A BRF, que no ano passado chegou a demitir 350 funcionários e suspender o contrato de mais 1,1 mil trabalhadores em Chapecó, recontratou e retomou os abates de perus em dois turnos em 2019. Planeja ainda ampliar os abates e gerar mais empregos na unidade de suínos em Campos Novos. Neste local está previsto investimentos de cerca de R$ 5 milhões para 2020, dedicados a ampliação de abate diário de suínos, com aumento de 7% do volume atual. E com o aumento da produção, está prevista também a contratação de profissionais para cerca de 100 novos postos de trabalho. Além disso, a planta conta com investimentos dedicados a modernização, na casa de R$ 2 milhões. Outra empresa, a Pamplona, converteu uma planta de aves em suínos, para ampliar o abate de 5,5 mil para 7,9 mil suínos por dia.

– Todos os nossos associados estão investindo em ampliações

físicas ou de operação. Acredito que essas ampliações e a retomada dos abates na unidade da BRF de Chapecó, por exemplo, representam um incremento de R$ 3 bilhões no movimento econômico aqui no Estado, em um ano. Não só com o investimento das indústrias, mas também dos parceiros que ampliaram aas granjas. Isso vai melhorar o movimento econômico e o retorno do Fundo de Participação dos Municípios. Começamos o ano com 60 mil empregos diretos e vamos crescer 10% neste ano. Com perspectiva de mais crescimento para 2020 – comenta Jorge de Lima, diretor-executivo do Sindicato das Indústrias de Carne e Derivados.

Lima cita que o modelo catarinense de tributação e a sanidade diferenciada são atrativos para investimentos e isso deve ser preservado.

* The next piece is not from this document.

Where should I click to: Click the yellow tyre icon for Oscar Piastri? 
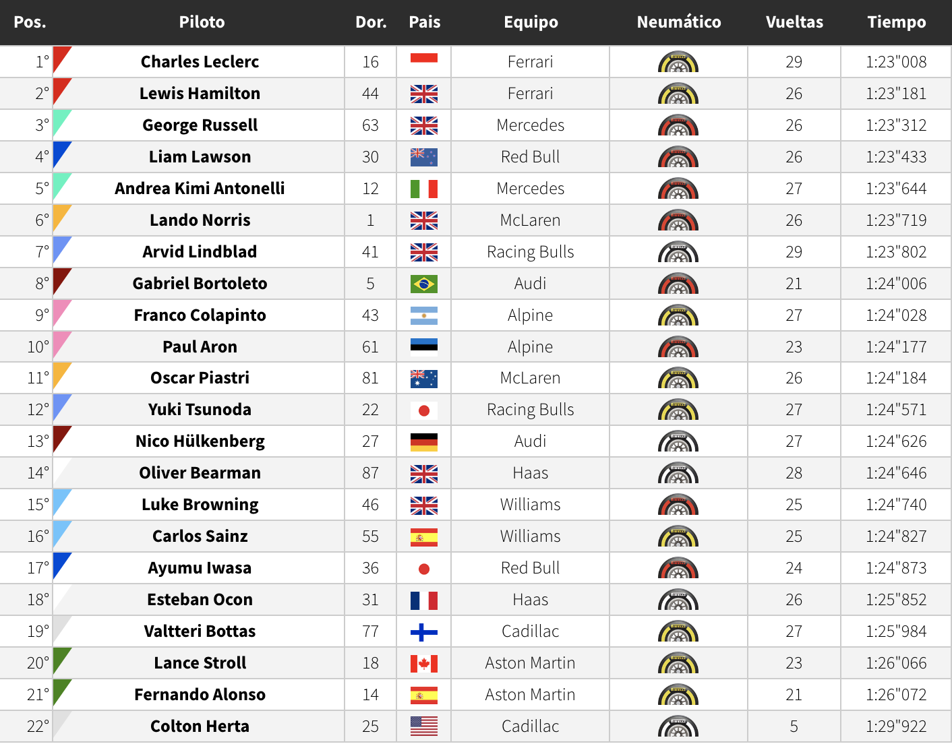(678, 378)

Além de buscar melhorar a infraestrutura e alternativas para o fornecimento de milho. Diz ainda que o agronegócio corresponde por quase 70% das exportações catarinenses.

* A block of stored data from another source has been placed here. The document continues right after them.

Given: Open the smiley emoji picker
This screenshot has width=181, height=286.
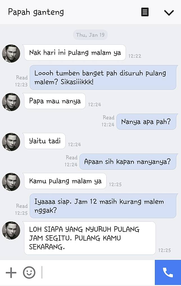Looking at the screenshot, I should click(x=29, y=273).
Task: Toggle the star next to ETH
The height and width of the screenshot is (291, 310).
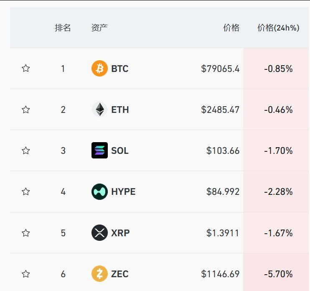Action: click(x=26, y=110)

Impacto no economia global

Para o secretário da Agricultura do Estado, Ricardo Gouvêa, o momento tem um impacto muito grande na economia catarinense de maneira global.

– Isso favorece toda uma cadeia produtiva que está atrelada às agroindústrias. Temos informações de ampliação de fábricas de embalagens e etiquetas, por exemplo. O setor de transportes também é beneficiado. Os investimentos voltaram ao Estado e passamos de 50% na participação das exportações de suínos do Brasil – aponta Gouvêa.

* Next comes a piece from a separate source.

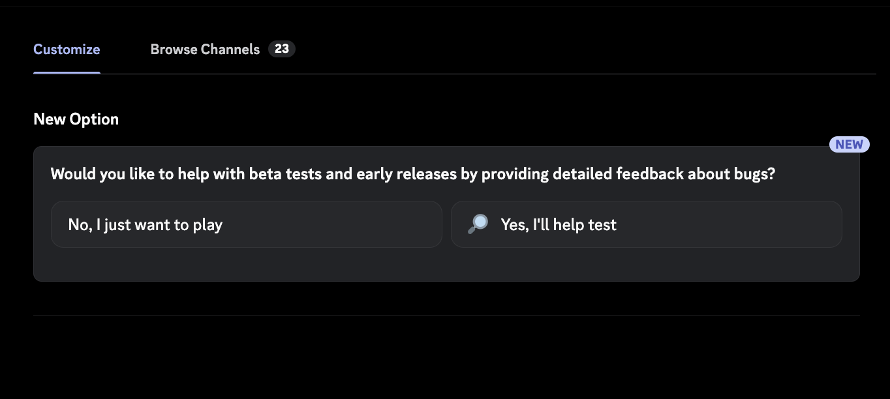Decline beta testing participation
890x399 pixels.
pyautogui.click(x=246, y=224)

Oportunidade para a modernização das fábricas e crescimento da economia

O presidente da Associação Catarinense de Avicultura (Acav), José Antônio Ribas Júnior, reconheceu que o momento de grande demanda vai elevar o preço das carnes, mas ressalta que a proteína estava desvalorizada pelas crises passadas. O dirigente justifica que a valorização vai permitir a modernização das fábricas e beneficiará a economia.

– O agronegócio mais uma vez está sendo a mola propulsora da economia e tem um movimento que pode tornar o setor como o novo Vale do Silício. A tecnologia 4.0 está muito presente nas granjas, nas indústrias, com startups voltadas para o agro – argumenta Ribas.